Hackers Milk IE Zero Day Before Patch

Hackers hurried to exploit a critical Internet Explorer zero day vulnerability before it was to be fixed by Microsoft’s March Patch Tuesday release.

Attackers have increased their exploitation of an Internet Explorer zero day vulnerability (CVE-2014-0322) set to be fixed by Microsoft in its regularly scheduled patch Tuesday release later this afternoon.

According to a Websense report, the exploit source code deployed in at least two incidents – one targeting a French aerospace manufacturer and another targeting the website of Veterans of Foreign Wars – appears to have been made public. This publication and the subsequent addition of the zero-day to popular crimeware kits seems to have spurred the uptick, at least in part. As Websense notes, once exploit code like this goes public, generating attacks using it is essentially as easy as “copy and paste.”
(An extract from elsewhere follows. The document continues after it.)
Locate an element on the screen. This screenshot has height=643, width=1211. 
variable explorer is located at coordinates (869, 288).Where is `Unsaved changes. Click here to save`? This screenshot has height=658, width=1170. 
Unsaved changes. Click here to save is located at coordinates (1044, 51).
Another factor contributing to the IE zero day vulnerability’s increased exploitation is likely the sheer amount of press it received, especially after researchers announced they would demonstrate a total bypass of Microsoft’s Enhanced Mitigation Experience Toolkit (EMET) at CanSecWest in Vancouver this week. This EMET bypass is both relevant and significant because the Redmond, Wash., computer giant urged its customers to install and run EMET as a temporary mitigation against this very same zero-day.

In addition to the two websites listed above, Websense reports that three others have been targeted using the same bug: hatobus[dot]co[dot]jp, a Japanese travel site hosted in Tokyo; english[dot]com[dot]tw, the site of a Taiwanese English school hosted in San Antonio, Texas; and chemistry[dot]hku[dot]hk, a Hong Kong University Chemistry Department website hosted in Hong Kong.
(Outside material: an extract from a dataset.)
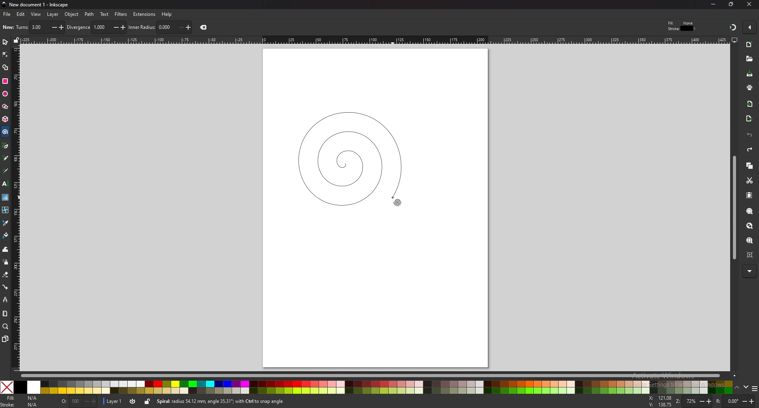  Describe the element at coordinates (6, 170) in the screenshot. I see `calligraphy` at that location.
It all began with a typo-squatted variety of giffo[dot]asso[dot]fr, the website of the French aerospace company. The attackers set up giffo[dot]assso[dot]net and hosted a malicious iframe there that led to another part of the same domain where the exploit was actually located.
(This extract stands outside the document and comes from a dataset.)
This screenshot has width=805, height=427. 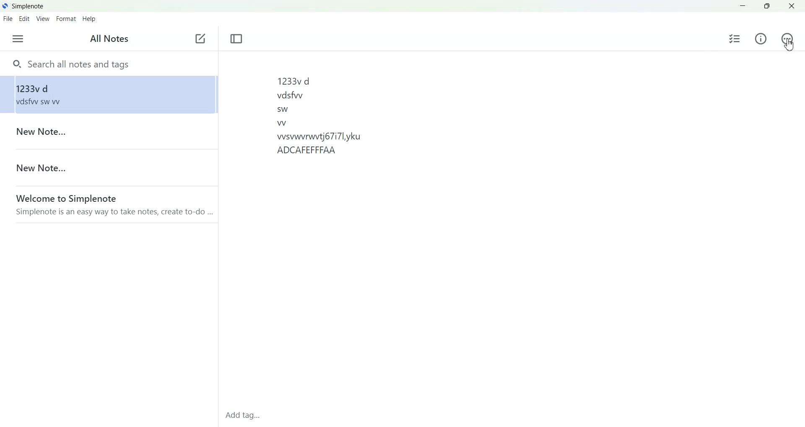 What do you see at coordinates (743, 6) in the screenshot?
I see `Minimize` at bounding box center [743, 6].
Once this attack began garnering media attention, other criminals began copying it, deploying the same code on different lure sites with different payloads.

In the case of Hatobus, the popular Japanese travel site, attackers buried the redirecting iframe in some javascript files on the site. The exploit too was hosted on the site, which makes it all the more inconspicuous since shady redirects are a generally a dead giveaway for protective software. The exploit code in this case, according to Websense, was nearly identical to that used in the first attack. The only real difference is that the attackers piggybacked a second, Java exploit, which aimed to install a banking trojan targeting members of a popular Japanese bank. Unlike earlier, targeted attacks, the Hatobus variety sought to infect as many machines as possible.

Both other attacks were essentially copycats as well. Interestingly, in the case of the Taiwanese English school, the exploit was rather flagrantly hosted on the homepage of that website. The Hong Kong University Chemistry Department attack deployed redirecting iframes similar to those in the other incidents.

“It’s evident that the repercussions of exploit code of an unpatched vulnerability that found its way to the public domain can have quite an impact; exploit code that has been crafted for a targeted attack is virtually later on copied and used to drop crimeware binaries,” wrote Websense’s Elad Sharf. “We could see that the exploit code for CVE-2014-0322 was encompassed and served in a variety of ways as it “evolved” in scale: starting from being utilized on a cybersquatted lure website used in a low-volume and selected “under the radar” targeted attacks to being served through hidden iframes and exploit code that was directly placed on compromised websites with the ultimate aim to impact as many browsing users as possible with crimeware.”